Is every nonsingular linear transformation invertible? I know that every nonsingular square matrix is invertible.
So every nonsingular linear transformation should also invertible.
But $T\colon\mathbb R^2\to\mathbb R^3$ such that $T(x,y)=(x+y,x-2y,3x+y)$ is nonsingular but inverse does not exist.
So can I conclude that:
"If $T$ is invertible then it is nonsingular but if $T$ is nonsingular then it is not necessarily invertible."
Thanks in advance.
 A: Yes, your conclusion is correct. Every invertible linear map is nonsingular, that is, it kernel is trivial. This is because non-singularity is equivalent to injectivity for linear maps.
However to be invertible a linear map must also be surjective, so non-singularity alone is not enough to conclude that a linear map is invertible. Your example of the function $T$ make this clear.
A: A quick search reveals contradicting conventions.  Here are some well-established terms for properties of a linear transformation $T \colon V \to W$.

*

*$T$ is injective or one-to-one if for all $v \in V$, $T(v) = 0 \implies v=0$.
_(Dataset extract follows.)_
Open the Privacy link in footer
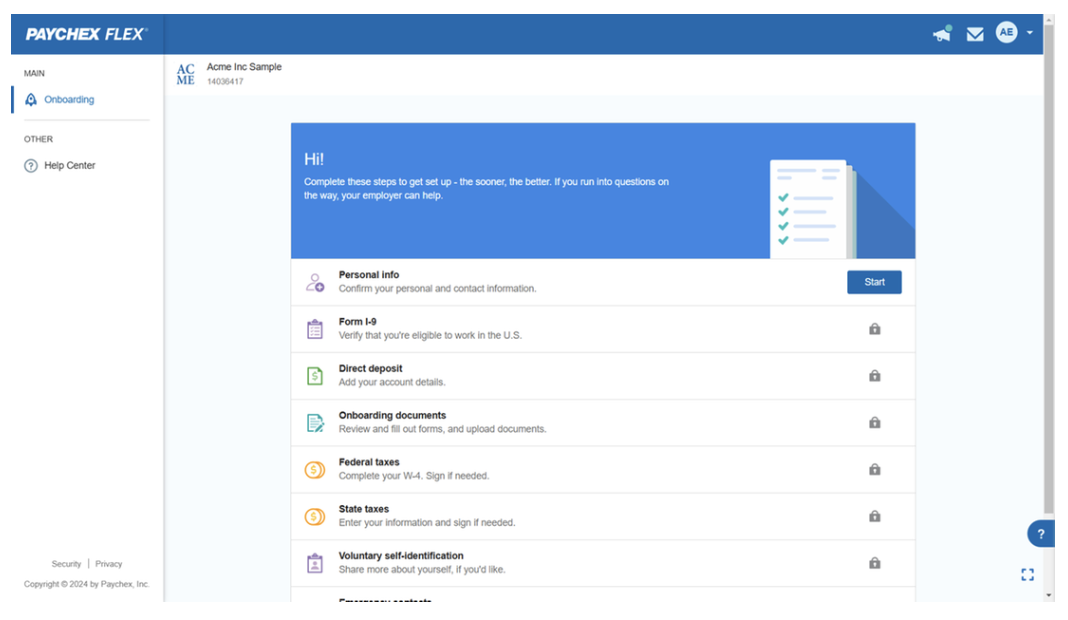 click(x=108, y=563)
*$T$ is surjective or onto $W$ if for all $w \in W$ there exists $v \in V$ such that $T(v) = w$.

*$T$ is bijective if $T$ is simultaneously one-to-one and onto $W$.

I found some sources that define nonsingular for linear transformations as equivalent to injective.  However, I am more familiar with the term applied to matrices, and equivalent to “square and invertible”.  So closer to bijective for linear transformations.
I agree with you that the linear transformation you describe is injective but not surjective.